(Dataset entries)
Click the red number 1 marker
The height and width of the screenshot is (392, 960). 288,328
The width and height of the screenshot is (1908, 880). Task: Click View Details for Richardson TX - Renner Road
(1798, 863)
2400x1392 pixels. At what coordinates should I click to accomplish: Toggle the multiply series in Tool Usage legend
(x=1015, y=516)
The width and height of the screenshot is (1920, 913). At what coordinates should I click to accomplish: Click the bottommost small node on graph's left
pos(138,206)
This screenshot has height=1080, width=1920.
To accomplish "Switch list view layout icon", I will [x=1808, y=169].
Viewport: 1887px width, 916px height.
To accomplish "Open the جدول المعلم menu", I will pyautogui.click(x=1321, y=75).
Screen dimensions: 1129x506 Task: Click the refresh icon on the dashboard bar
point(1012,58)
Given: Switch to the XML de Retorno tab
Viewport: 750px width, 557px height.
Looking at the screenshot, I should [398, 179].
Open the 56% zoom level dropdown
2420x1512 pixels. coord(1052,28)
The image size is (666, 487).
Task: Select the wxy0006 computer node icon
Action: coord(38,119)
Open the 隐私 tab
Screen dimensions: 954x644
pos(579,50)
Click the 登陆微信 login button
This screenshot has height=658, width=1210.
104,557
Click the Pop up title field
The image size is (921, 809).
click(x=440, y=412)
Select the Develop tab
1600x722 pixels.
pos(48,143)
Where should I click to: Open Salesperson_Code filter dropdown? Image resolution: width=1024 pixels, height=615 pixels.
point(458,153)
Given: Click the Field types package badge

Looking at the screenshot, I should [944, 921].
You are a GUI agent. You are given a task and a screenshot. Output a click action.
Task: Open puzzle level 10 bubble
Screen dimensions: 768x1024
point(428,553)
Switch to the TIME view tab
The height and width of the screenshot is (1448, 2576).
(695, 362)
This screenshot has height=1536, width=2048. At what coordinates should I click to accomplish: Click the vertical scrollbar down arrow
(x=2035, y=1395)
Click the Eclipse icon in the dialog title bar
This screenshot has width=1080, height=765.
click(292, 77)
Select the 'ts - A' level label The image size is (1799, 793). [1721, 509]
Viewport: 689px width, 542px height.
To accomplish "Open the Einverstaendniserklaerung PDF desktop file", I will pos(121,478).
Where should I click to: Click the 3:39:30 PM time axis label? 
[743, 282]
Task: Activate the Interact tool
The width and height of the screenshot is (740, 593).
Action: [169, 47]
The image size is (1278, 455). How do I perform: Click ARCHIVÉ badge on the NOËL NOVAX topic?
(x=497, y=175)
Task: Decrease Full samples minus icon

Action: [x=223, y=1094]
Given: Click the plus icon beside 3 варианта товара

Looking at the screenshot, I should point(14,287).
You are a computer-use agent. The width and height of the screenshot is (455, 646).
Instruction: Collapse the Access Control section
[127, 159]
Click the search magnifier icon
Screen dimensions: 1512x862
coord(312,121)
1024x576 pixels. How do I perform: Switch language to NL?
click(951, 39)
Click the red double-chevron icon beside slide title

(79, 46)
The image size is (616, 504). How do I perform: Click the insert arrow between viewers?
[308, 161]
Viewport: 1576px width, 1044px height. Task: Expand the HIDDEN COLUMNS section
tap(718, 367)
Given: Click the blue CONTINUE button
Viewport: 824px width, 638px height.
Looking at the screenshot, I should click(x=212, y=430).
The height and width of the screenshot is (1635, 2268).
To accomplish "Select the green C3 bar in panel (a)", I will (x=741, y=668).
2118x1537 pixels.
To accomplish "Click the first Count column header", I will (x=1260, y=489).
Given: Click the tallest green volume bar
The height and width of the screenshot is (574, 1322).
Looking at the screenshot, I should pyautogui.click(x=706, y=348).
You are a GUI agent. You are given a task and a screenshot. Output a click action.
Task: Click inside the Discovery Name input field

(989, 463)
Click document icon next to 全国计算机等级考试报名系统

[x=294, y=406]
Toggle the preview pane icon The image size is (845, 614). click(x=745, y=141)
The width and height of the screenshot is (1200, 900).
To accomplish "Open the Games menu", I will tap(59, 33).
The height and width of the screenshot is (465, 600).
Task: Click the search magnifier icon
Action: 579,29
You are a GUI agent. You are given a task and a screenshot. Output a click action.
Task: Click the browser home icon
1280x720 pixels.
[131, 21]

▶ [EXERCISE DIRECTIONS] Rewrite the lines above with "GUI agent" changed to "screen assistant" everywhere it appears, leaving everything else untouched.

▶ [COMPLETE OUTPUT]
Click the red number 1 marker
The height and width of the screenshot is (392, 960). 288,328
The width and height of the screenshot is (1908, 880). Task: Click View Details for Richardson TX - Renner Road
(1798, 863)
2400x1392 pixels. At what coordinates should I click to accomplish: Toggle the multiply series in Tool Usage legend
(x=1015, y=516)
The width and height of the screenshot is (1920, 913). At what coordinates should I click to accomplish: Click the bottommost small node on graph's left
pos(138,206)
This screenshot has height=1080, width=1920.
To accomplish "Switch list view layout icon", I will [x=1808, y=169].
Viewport: 1887px width, 916px height.
To accomplish "Open the جدول المعلم menu", I will pyautogui.click(x=1321, y=75).
Screen dimensions: 1129x506 Task: Click the refresh icon on the dashboard bar
point(1012,58)
Given: Switch to the XML de Retorno tab
Viewport: 750px width, 557px height.
Looking at the screenshot, I should [398, 179].
Open the 56% zoom level dropdown
2420x1512 pixels. coord(1052,28)
The image size is (666, 487).
Task: Select the wxy0006 computer node icon
Action: coord(38,119)
Open the 隐私 tab
Screen dimensions: 954x644
pos(579,50)
Click the 登陆微信 login button
This screenshot has height=658, width=1210.
104,557
Click the Pop up title field
The image size is (921, 809).
click(x=440, y=412)
Select the Develop tab
1600x722 pixels.
pos(48,143)
Where should I click to: Open Salesperson_Code filter dropdown? Image resolution: width=1024 pixels, height=615 pixels.
point(458,153)
Given: Click the Field types package badge

Looking at the screenshot, I should [944, 921].
You are a screen assistant. You are given a task and a screenshot. Output a click action.
Task: Open puzzle level 10 bubble
Screen dimensions: 768x1024
point(428,553)
Switch to the TIME view tab
The height and width of the screenshot is (1448, 2576).
(695, 362)
This screenshot has height=1536, width=2048. At what coordinates should I click to accomplish: Click the vertical scrollbar down arrow
(x=2035, y=1395)
Click the Eclipse icon in the dialog title bar
This screenshot has width=1080, height=765.
click(292, 77)
Select the 'ts - A' level label The image size is (1799, 793). [1721, 509]
Viewport: 689px width, 542px height.
To accomplish "Open the Einverstaendniserklaerung PDF desktop file", I will pos(121,478).
Where should I click to: Click the 3:39:30 PM time axis label? 
[743, 282]
Task: Activate the Interact tool
The width and height of the screenshot is (740, 593).
Action: [169, 47]
The image size is (1278, 455). How do I perform: Click ARCHIVÉ badge on the NOËL NOVAX topic?
(x=497, y=175)
Task: Decrease Full samples minus icon

Action: [x=223, y=1094]
Given: Click the plus icon beside 3 варианта товара

Looking at the screenshot, I should point(14,287).
You are a computer-use agent. The width and height of the screenshot is (455, 646).
Instruction: Collapse the Access Control section
[127, 159]
Click the search magnifier icon
Screen dimensions: 1512x862
coord(312,121)
1024x576 pixels. How do I perform: Switch language to NL?
click(951, 39)
Click the red double-chevron icon beside slide title

(79, 46)
The image size is (616, 504). How do I perform: Click the insert arrow between viewers?
[308, 161]
Viewport: 1576px width, 1044px height. Task: Expand the HIDDEN COLUMNS section
tap(718, 367)
Given: Click the blue CONTINUE button
Viewport: 824px width, 638px height.
Looking at the screenshot, I should click(x=212, y=430).
The height and width of the screenshot is (1635, 2268).
To accomplish "Select the green C3 bar in panel (a)", I will (x=741, y=668).
2118x1537 pixels.
To accomplish "Click the first Count column header", I will (x=1260, y=489).
Given: Click the tallest green volume bar
The height and width of the screenshot is (574, 1322).
Looking at the screenshot, I should pyautogui.click(x=706, y=348).
You are a screen assistant. You are given a task and a screenshot. Output a click action.
Task: Click inside the Discovery Name input field

(989, 463)
Click document icon next to 全国计算机等级考试报名系统

[x=294, y=406]
Toggle the preview pane icon The image size is (845, 614). click(x=745, y=141)
The width and height of the screenshot is (1200, 900).
To accomplish "Open the Games menu", I will tap(59, 33).
The height and width of the screenshot is (465, 600).
Task: Click the search magnifier icon
Action: 579,29
You are a screen assistant. You are given a task and a screenshot. Output a click action.
Task: Click the browser home icon
1280x720 pixels.
[131, 21]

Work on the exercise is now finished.